After the First World War, a new style emerged, influenced especially by Claude Debussy (whose music he had ecountered on a trip to Paris), and exemplified by the Nove Poemetti, written 1917–20. Perrachio's book on L'opera pianistica di Claude Debussy (The Pianistic Work of Claude Debussy) was published in 1924. Over the 1920s, Perrachio gradually, in Giorgio Pestelli's words, "freed himself from the Debussyan heritage," becoming more interested in dissonance and architectural forms, as in the Venticinque Preludi (Twenty-Five Preludes) of 1929, which David Korevaar describes as "more neo-classical" than the earlier work, and which Attilio Piovano considers one of Perrachio's most important works. An interest in Italian folk music can be observed throughout his career, from the Sonate popolaresche italiane (Italian Folk Sonatas) of 1925–26 to the Tre canzoni piemontesi fiorite e variate (Three Ornamented and Varied Piedmontese Songs) of 1958.

===Teaching===
Perrachio taught at the Istituto Musicale (Musical Institute) of Turin (which became the Turin Conservatory in 1936) from 1925 to 1955. He taught piano from 1925 onwards and composition from 1940 onwards. He briefly succeeded Lodovico Rocca as director of the Conservatory from August to November 1943.

Perrachio's students include Ettore Desderi, Giorgio Pestelli (Perrachio's great-nephew) and Flavio Testi.

===Other musical activity===
Perrachio wrote frequently for the journals Il Pianoforte and La Rassegna musicale. His books include one on Debussy (1924) and another on J. S. Bach's Well-Tempered Clavier (1926).

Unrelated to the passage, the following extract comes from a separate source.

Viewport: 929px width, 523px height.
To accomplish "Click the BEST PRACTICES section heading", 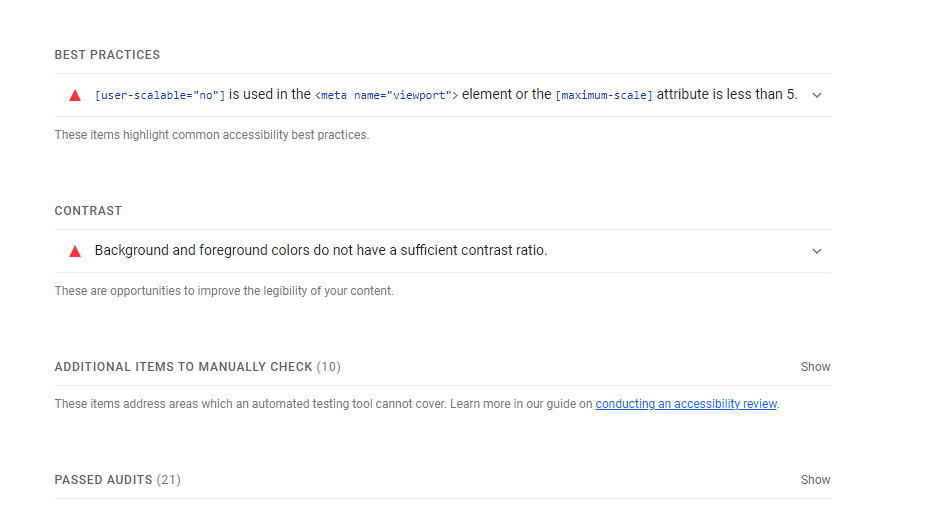I will tap(107, 55).
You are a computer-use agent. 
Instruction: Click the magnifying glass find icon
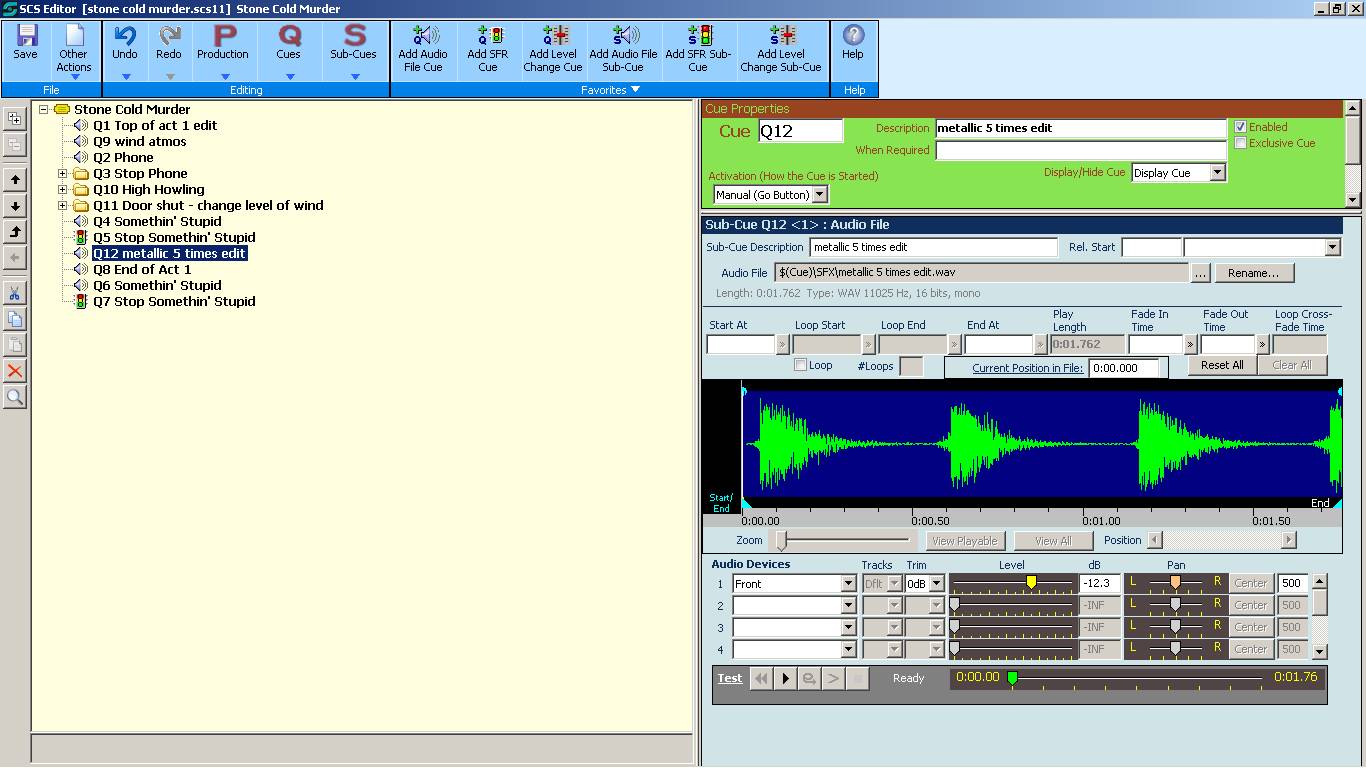[x=15, y=397]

Among Perrachio's musical associates were Gatti (who had introduced the then little known Perrachio in the journal La Critica Musicale in December 1918; Perrachio, in turn, dedicated a piano quintet to Gatti in 1919), the composers Casella, Giorgio Federico Ghedini and Gian Francesco Malipiero, and the pianists Walter Gieseking and Ricardo Viñes.

==Selected compositions==
===For piano===
- Nove poemetti [Nine Little Poems] (Bologna: Pizzi, 1921).
- Il re guardiano d'oche [The Goose-Guarding King] (Milan: Ricordi, 1922).
- Venticinque Preludi [Twenty-Five Preludes] (Milan: Ricordi, 1929).

===For harp===
- Tre pezzi [Three Pieces] (Milan: Ricordi, 1926).

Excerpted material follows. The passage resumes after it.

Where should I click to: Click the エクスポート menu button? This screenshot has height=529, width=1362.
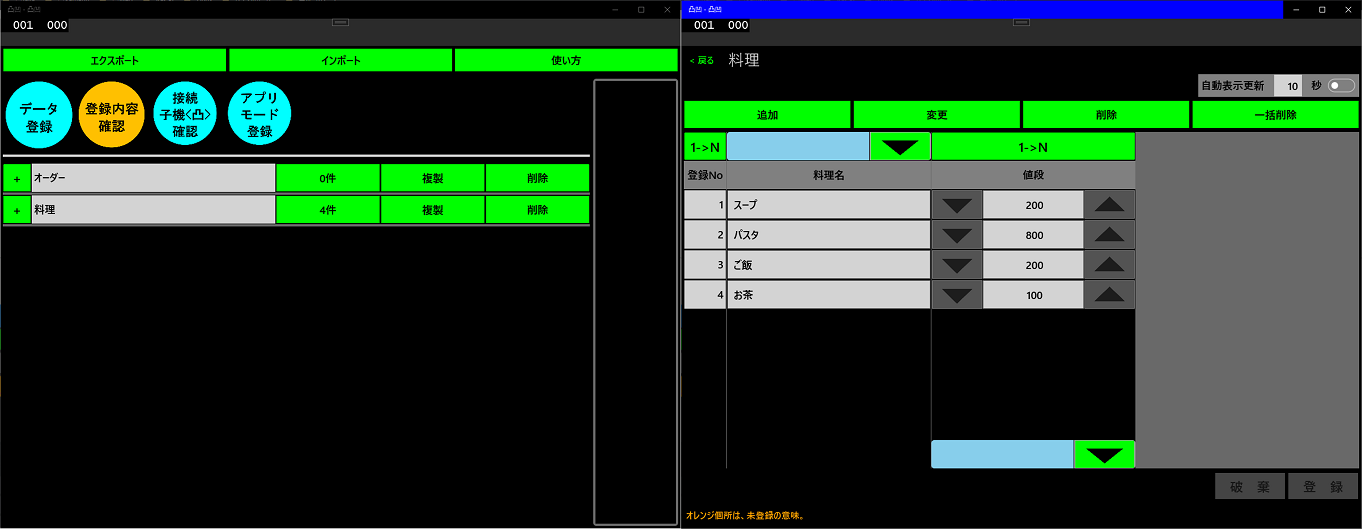tap(115, 61)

==Selected written works==
- L'opera pianistica di C. Debussy [The Pianistic Works of Claude Debussy] (Milan, 1924).
- Il Clavicembalo ben temperato di J. S. Bach [J. S. Bach's Well-Tempered Clavier] (Milan, 1926).
- Trattato d'armonia [Teatise on Harmony] (Rome, 1927).
- Bele fije e galantin: Personaggi della canzone popolare piemontese [Beautiful Girls and Gallant Boys: Characters of Piedmontese Folksong] (Turin, 1951).
- I principi fondamentali della composizione musicale [Fundamental Principles of Musical Composition] (Rome, 1955).